Figure of the Week

William Churchill Beale

Born 1791 - Died 1850

William Churchill Beale (1791-1850) was the son of William Beale (c.1755-1821) and Hannah Gordon (1758-c.1820) of Fauquier County.  His first wife was Susan Vowles (1772-before 1834) of Falmouth.  In 1834 he married secondly in Fredericksburg Jane Briggs Howison (1815-1882).
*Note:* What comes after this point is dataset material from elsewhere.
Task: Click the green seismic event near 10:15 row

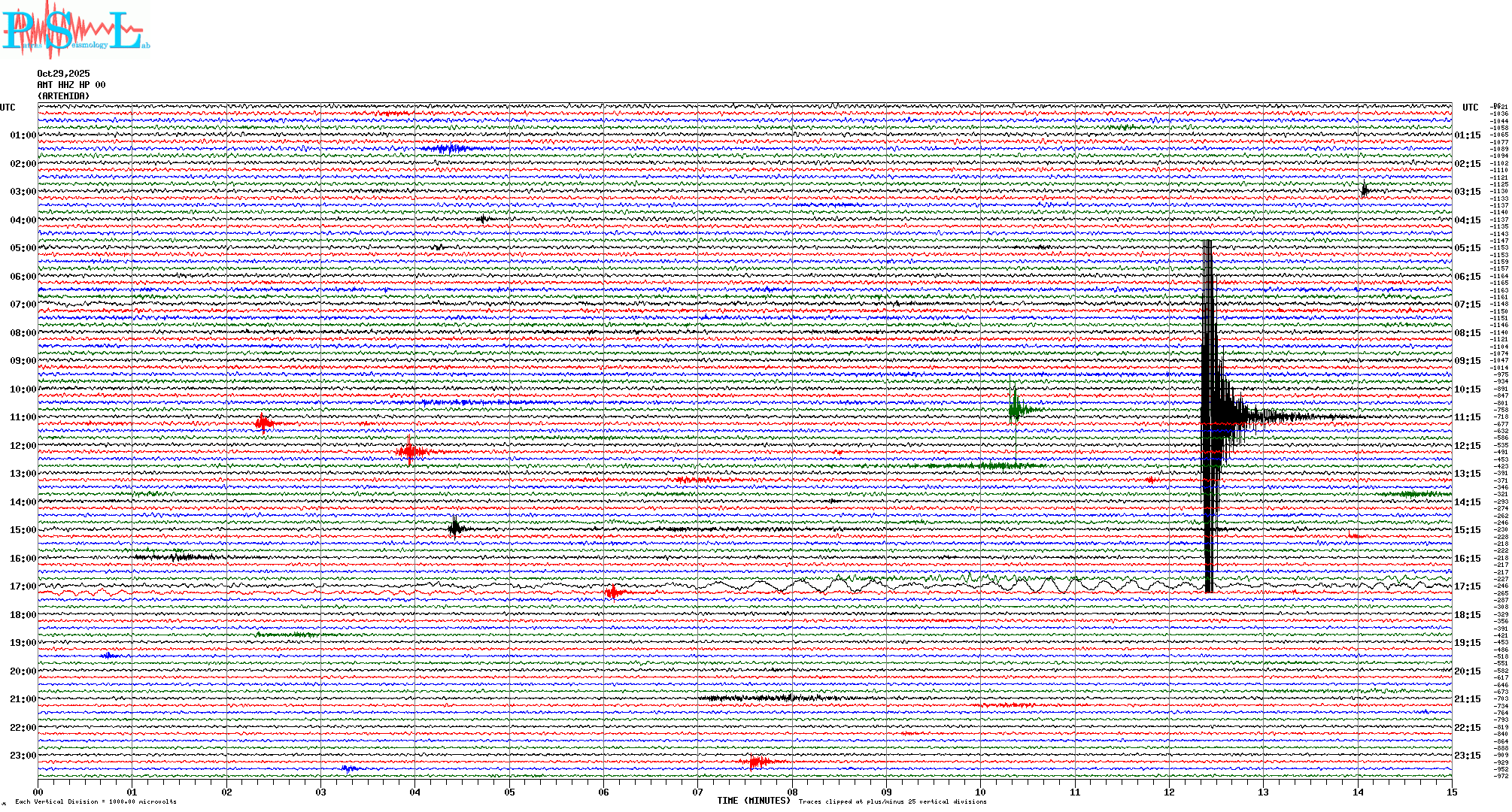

William and Jane spent their first five years of marriage in what is now known as the Conway House in Falmouth before moving to Fredericksburg.  In 1825 Beale purchased from James Vass (1770-1837), a Scottish merchant and mill owner in Falmouth, a half-interest in the Thistle Flour Mill that Vass had built next to the Rappahannock River around 1812.  This was the most technologically advanced of the several flour mills in Falmouth and was described in a newspaper advertisement as “a large and commodious mill…to which is annexed every description of machinery eligible, convenient, useful, or essential to the complete and perfect operation of the said mill” (Virginia Herald, Sept. 16, 1812).  An insurance policy with the Mutual Assurance Society estimated the mill’s value at $20,000.  Sometime before 1836 Beale bought out the other half-interest in the mill from John and Wright Southgate.  After William C. Beale’s unexpected death in 1850, Duff Green (1792-1854), Falmouth industrialist, bought the Thistle Mill and renamed it the Eagle Mill.  William C. Beale served in the War of 1812.